Menurut Gembong, perkara penunjukkan ketua pelaksana terlalu teknis.
Pihaknya hanya akan berbicara banyak tentang anggaran yang menurutnya mubazir dan tidak bermanfaat untuk warga Jakarta.
"Itu kan teknis. Teknis pelaksanaan urusan eksekutif lah dan eksekutif kan sudah mendelegasikan kepada JakPro. Itu urusan JakPro, kita gak ikut campur urusan itu. Urusan JakPro sama eksekutif silakan mau menghire siapa, mengajak siapa, itu hak nya eksekutif dan penyelenggara," jelas Gembong.
Saat itu, Gembong tidak menaruh curiga soal unsur politis pada sosok Sahroni.
Pasalnya Gembong bersama sejumlah Dewan Kebon Sirih lainnya hanya mengurusi perihal anggaran untuk commitment fee.
Sedari awal, kata Gembong, tujuan interpelasi lantaran tak adanya transparasi dana kepada DPRD DKI.
"Urusan kita kan soal transparasi anggaran aja. Ketika bicara Formula E mau dilaksanakan silakan, tetapi konsekuensinya adalah interpelasi yang kita gulirkan masih on."
"Oh itu kan interpelasi masih rapat paripurna yang ditunda kan, masa dibuka enggak ditutup, ngablak terus dong," tandasnya.
PSI Kritik NasDem
Penunjukan Sahroni sebagai Ketua Pelaksana Formula E di DKI belakangan memang menuai polemik.
Partai Solidaritas Indonesia (PSI) menilai langkah-langkah Bendahara Umum Partai NasDem Ahmad Sahroni terkait pelaksanaan Formula E membahayakan posisi Presiden Jokowi.

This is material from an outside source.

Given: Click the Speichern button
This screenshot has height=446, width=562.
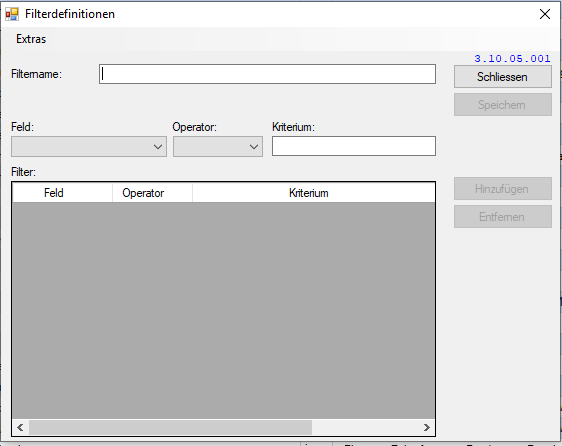Looking at the screenshot, I should click(503, 105).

Maka itu, Sekjen PSI Dea Tunggaesti menilai Nasdem seharusnya minta Sahroni mundur dari kepanitiaan ajang balap mobil tersebut.
“Kalau saya jadi Bang Surya Paloh, saya akan minta Mas Sahroni sebagai Bendahara Umum Partai Nasdem dan Anggota DPR RI untuk mundur dari jabatan ketua pelaksana Formula E. Meskipun Mas Sahroni menjadi ketua pelaksana Formula E sebagai Sekjen Ikatan Motor Indonesia (IMI), hal itu tidak dapat dipisahkan dari jabatannya di Nasdem,” kata Dea dilansir dari Tribunnews.com, Selasa (30/11/2021).
Dea mengatakan langkah Sahroni membahayakan karena membawa-bawa Jokowi ketika masih banyak persoalan membelit Formula E.
“Formula E sedang diselidiki KPK. Eh, panitia malah minta bertemu Presiden Jokowi. Hal itu tidak layak dilakukan, baik secara politis dan etis. Langkah-langkah Mas Sahroni membahayakan Pak Jokowi,” lanjut Dea.